Available Environrment Variable Options:

  • HPS_ZOPE_CONF_PATH
    • path to a zope.conf to get a Zope app instance
    • NOTE: this is only needed for the reindex_hps script that gets installed. See wildcard/hps/scripts/reindex.py.
  • HPS_OVERRIDE_LOGGING
    • if present, will tell the reindex_hps script to override the root logging configuration, and print logging to console at INFO level.
  • HPS_FORCE_ENABLE
    • default: no
    • accepted values (all other values are equivalent to False): Yes, True, 1, On
    • will force the "enabled" lookup to be True
  • HPS_INSTANCE_INDEX_PREFIX
    • default: None
    • a string value prepended to index names used by the Plone instances this addon is installed into
  • HPS_INCLUDE_TRASHED_BY_DEFAULT
    • default: no
    • accepted values (all other values are equivalent to False): Yes, True, 1, On
    • will default searchResults to include trashed entries (which are not included by default)
  • HPS_FOCE_EXTERNAL_INDEXES
    • default: None
    • a list of object properties that will be included in the externally index object (IE the indexed object in opensearch)
  • OPENSEARCH_HOSTS
    • default: https://admin:admin@localhost:9200
    • a list of RFC-1738 formated urls. multiple urls can be specified by putting a space between urls.
    • NOTE: for now, the opensearch-py (1.1.0) does not respect the HTTP auth info that is formatted as part of the URL, instead use OPENSEARCH_HTTP_USERNAME and OPENSEARCH_HTTP_PASSWORD to pass the same HTTP auth to each request to any node listed as a host.
  • OPENSEARCH_HTTP_USERNAME
    • default: None
    • a username to use in all connections to any node in the OPENSEARCH_HOSTS list
  • OPENSEARCH_HTTP_PASSWORD
    • default: None
    • a password to use in all connections to any node in the OPENSEARCH_HOSTS list
  • OPENSEARCH_TIMEOUT
    • default connection timeout
  • OPENSEARCH_RETRY_ON_TIMEOUT
    • default: Off
    • accepted values (all other values are equivalent to False): Yes, True, 1, On
    • retry connection to different node when connection fails
  • OPENSEARCH_SNIFF_ON_START
    • default: False
    • accepted values (all other values are equivalent to False): Yes, True, 1, On
    • refresh nodes before doing anything
  • OPENSEARCH_SNIFF_ON_CONNECTION_FAIL
    • default: False
    • accepted values (all other values are equivalent to False): Yes, True, 1, On
    • refresh nodes after a node fails to respond
  • OPENSEARCH_SNIFFER_TIMEOUT
    • default: None
    • refresh node list on this time (in seconds) interval
  • OPENSEARCH_SNIFF_TIMEOUT
    • default: 0.1
    • timeout of sniff request
  • OPENSEARCH_USE_SSL
    • default: False
    • accepted values (all other values are equivalent to False): Yes, True, 1, On
    • connections to OpenSearch will use SSL
  • OPENSEARCH_VERIFY_CERTS
    • default: True
    • accepted values (all other values are equivalent to False): Yes, True, 1, On
    • verify SSL certificates when using SSL connections to OpenSearch
  • OPENSEARCH_SSL_SHOW_WARN
    • default: True
    • accepted values (all other values are equivalent to False): Yes, True, 1, On
    • when verifying SSL certificates is disabled, then a warning will be shown by default
  • OPENSEARCH_CERTS_PATH
    • default: None
    • a path to a directory containing CA Certificates used in SSL verification
  • OPENSEARCH_CLIENT_CERT_PATH
    • default: None
    • a path to a PEM formated SSL client certificate for SSL client auth
  • OPENSEARCH_CLIENT_CERT_KEY --
    • default: None
    • a path to a PEM formated SSL client key for SSL client auth

Compatibility

Only tested with Plone 5 with Dexterity types.

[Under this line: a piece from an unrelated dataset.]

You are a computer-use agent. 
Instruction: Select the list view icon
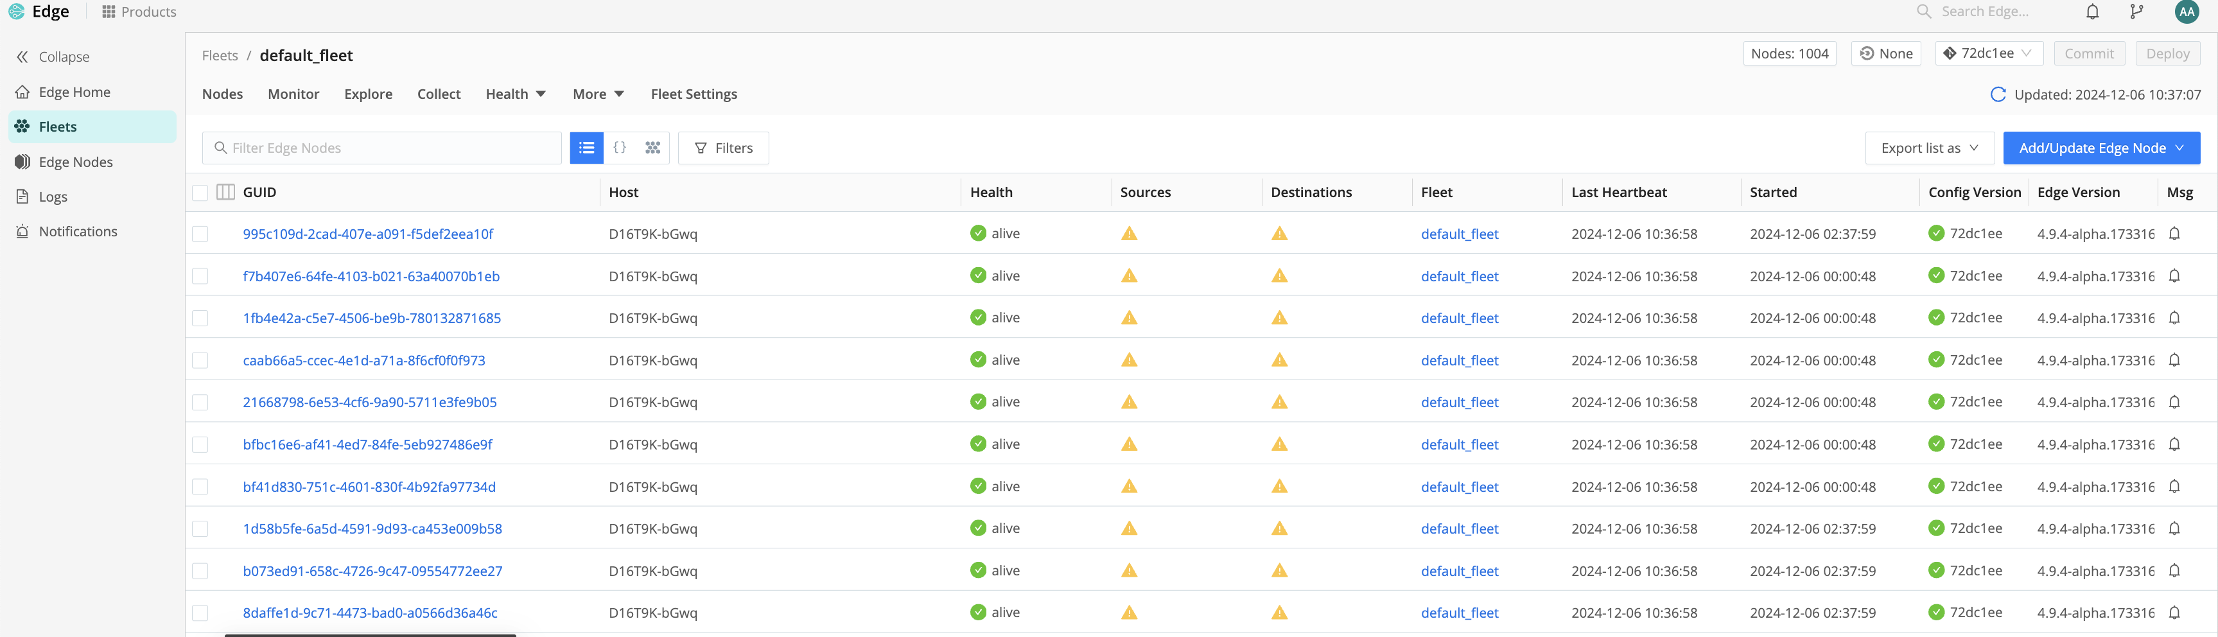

Only compatible with versions of OpenSearch (and ElasticSearch) compatible with the opensearch-py library.

For ElasticSearch integration, see collective.elasticsearch.

State

Support for all index column types is done EXCEPT for the DateRecurringIndex index column type. If you are doing a full text search along with a query that contains a DateRecurringIndex column, it will not work.

Celery support

This package comes with Celery support where all indexing operations will be pushed into celery to be run asynchronously.

Please see instructions for collective.celery to see how this works.

Running tests

First, start an instance of OpenSearch.

Second,

$ virtualenv ./env
$ ./env/bin/pip install -r requirements.txt
$ ./env/bin/buildout -c buildout.cfg
$ ./bin/test

Changelog

1.4.4 (2023-10-11)

  • missing '.items()'

1.4.3 (2023-10-11)

  • handle unicode for index data derived from IAdditionalIndexDataProvider adapters

1.4.2 (2023-05-15)

  • abstract unicode handling code for hook when getting index data, and handle tuples, lists, and dict values

1.4.1 (2023-05-11)

  • handle unicode error and fix bug in hook when getting index data

1.4.0 (2022-11-04)

  • allow a custom prefix to be defined for fetching connection settings from the environment (default to the previous hard-coded 'OPENSEARCH_' value)

1.3.0 (2022-08-17)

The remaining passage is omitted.